Machines célibataires, machines à histoires, Dream machine. Dans son livre « Liparo, The story of a brushing peach », Petros Efstathiadis photographie des machines qu’il a lui-même réalisées, comme autant d’agencements d’objets accumulés dans le village familial situé en Grèce, à la frontière macédonienne. Les machines de Petros Efstathiadis entretiennent ainsi une relation particulière avec le territoire où elles prennent forme, sont immortalisées puis détruites.
« L’inconscient ne délire pas sur papa-maman, il délire sur les races, les tribus, les continents, l’histoire et la géographie, toujours un champ social »
Gilles Deleuze, Pourparlers, 1972-1990, 1990, rééd. Minuit 2003.

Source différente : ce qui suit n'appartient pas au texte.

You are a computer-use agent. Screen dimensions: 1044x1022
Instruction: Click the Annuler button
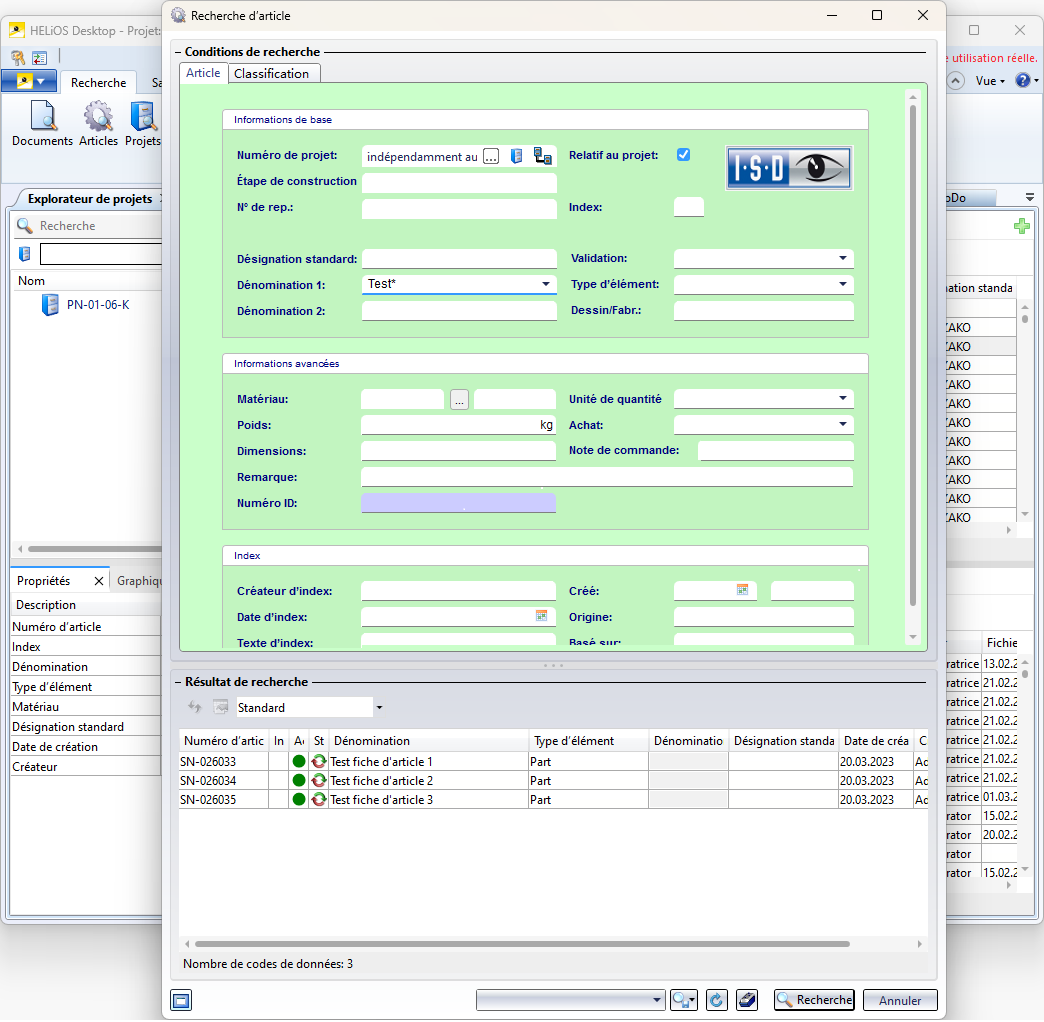(900, 1000)
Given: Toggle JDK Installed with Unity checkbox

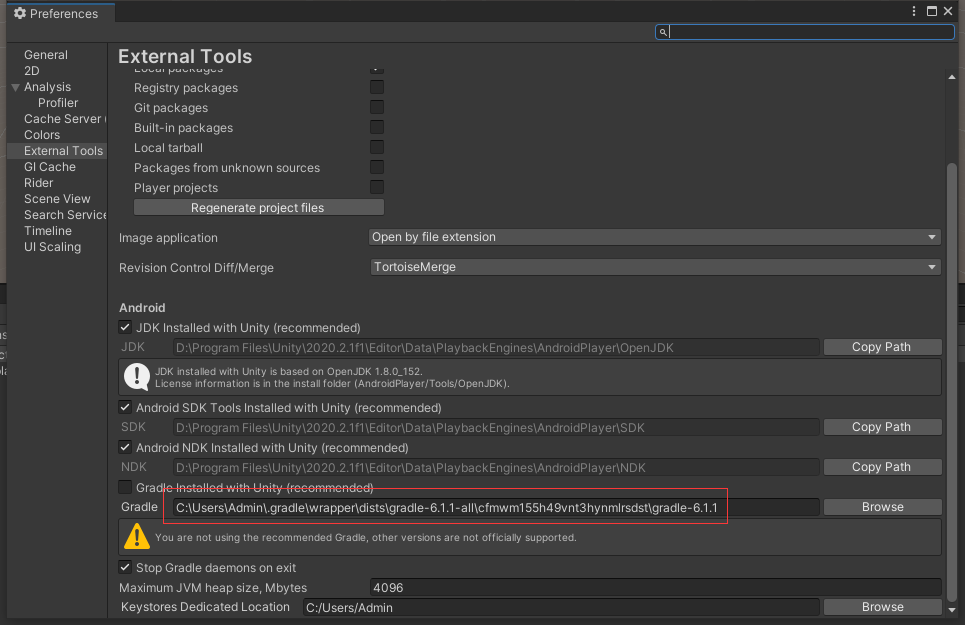Looking at the screenshot, I should [125, 328].
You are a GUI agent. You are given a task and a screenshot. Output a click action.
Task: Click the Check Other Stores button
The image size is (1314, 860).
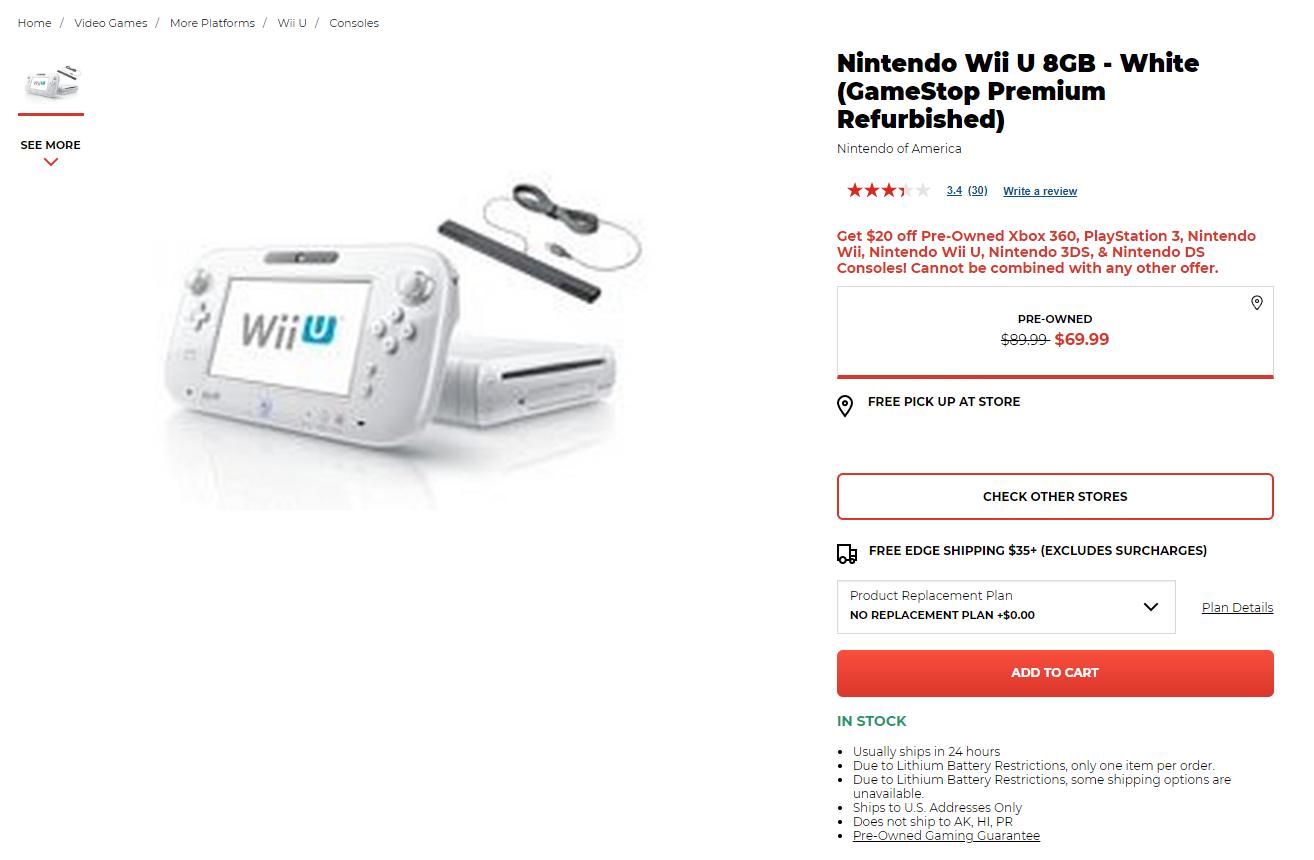click(x=1055, y=496)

En regardant les photographies avec attention, on comprend rapidement que ces machines sont des sculptures, avec leurs formes et leurs couleurs merveilleuses qui se répondent. Ce ne sont pas des machines utiles, mais grandioses et vulnérables à la fois. C’est un monde qui se déploie sous nos yeux, le fonctionnement impossible de la machine devient le point de départ de la fiction et par conséquent de la distance nécessaire qu’implique toute narration à l’égard de la réalité vécue. Liparo est le village de la famille de l’artiste, aussi l’on peut voir son geste comme une manière de prendre et de donner des nouvelles de la vie du lieu, une façon de s’y ancrer à son tour par sa création, ou encore une forme de revendication de l’origine et de la nécessité d’assumer la dette que l’on pense avoir envers ceux que l’on a quittés. « Tu m’as donné ta boue et j’en ai fait de l’or », écrit Baudelaire dans Les Fleurs du mal.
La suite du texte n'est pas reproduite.